Opponents — most notably Slate’s Dahlia Lithwick — of a Virginia law to require a woman to have an ultrasound before she aborts her baby have argued that such a requirement is equivalent to rape. After all, they argue, “the transvaginal procedure” entails “forcible penetration.” Never mind that not all ultrasounds are transvaginal or that rape carries consequences an ultrasound just flat-out doesn’t.

Now, though, these opponents have boxed themselves into a corner: As it turns out, the Virginia League of Planned Parenthood routinely performs ultrasounds before they perform abortions. Alana Goodman unmasks the true motivations behind supporters and opponents of the law:

In other words, the real reason pro-choicers oppose the law isn’t because of the “invasiveness” or “creepiness” of ultrasounds. It can’t be it. Virginia Planned Parenthood clinics already include them in its abortion procedures.

And let’s be honest. The main reason pro-lifers support the Virginia ultrasound bill isn’t out of medical necessity — not if these scans are already standard operating procedure at clinics.
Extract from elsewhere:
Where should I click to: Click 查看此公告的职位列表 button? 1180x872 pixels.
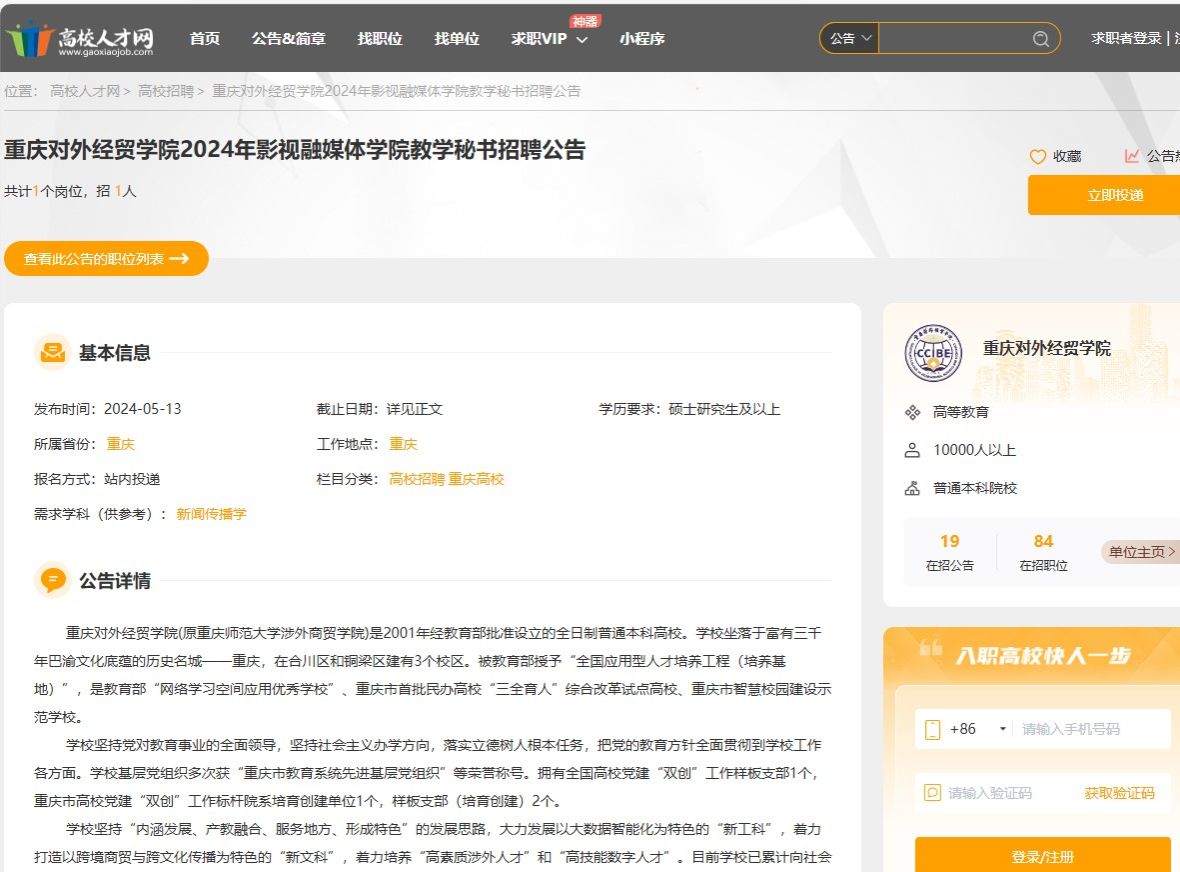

This fight, like virtually all abortion law fights, is about how much of a role religion and morality should play in regulating these procedures. Pro-choice activists seem to have no problem with ultrasounds, as long as they’re done for medical reasons. But the fact that ultrasounds tend to already be part of abortions isn’t enough for pro-life activists. They want the main purpose for the scans to be promoting the “culture of life.”  The Virginia law would mandate doctors to display and describe the ultrasound to the patient. And the image could end up dissuading many women from going ahead with the abortion.
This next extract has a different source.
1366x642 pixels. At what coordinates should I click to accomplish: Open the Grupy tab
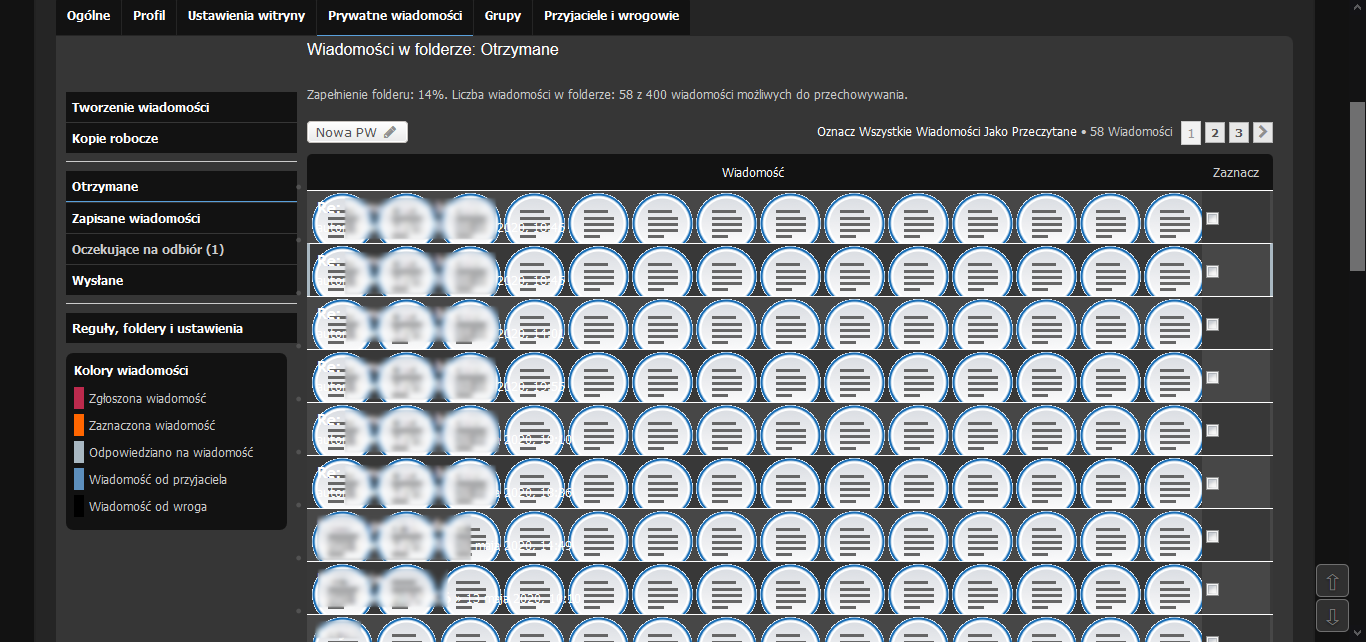click(x=502, y=16)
While the pro-lifers have been pretty open about their motives, the pro-choicers – whose motto used to be “safe, legal and rare” – haven’t been. If they want to oppose the bill in order to keep morality out of abortion laws, that’s fine. But the rape comparisons are fundamentally dishonest and insult the intelligence of the public they’re trying to win over.
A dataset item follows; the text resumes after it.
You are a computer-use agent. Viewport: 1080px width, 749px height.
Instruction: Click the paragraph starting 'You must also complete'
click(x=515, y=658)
Perhaps Dahlia Lithwick would argue that, by the very fact of choosing to have an abortion through Planned Parenthood, a woman is consenting to have an ultrasound, thereby rendering Planned Parenthood’s ultrasounds “unforced.” Medical reasons compel these ultrasounds, she might say, whereas the ultrasounds required under the Virginia law are required for “no medical reason whatsoever” (actually, she did say that last part). Could it not, then, also be said that, by the very fact of choosing to have an abortion in Virginia (or any state that has such a law), a woman is consenting to have an ultrasound? It’s not as if the Virginia government is mandating that all women have an ultrasound at a certain age no matter what her own personal choices have been.

This is Lithwick’s cue to write a follow-up to her original article.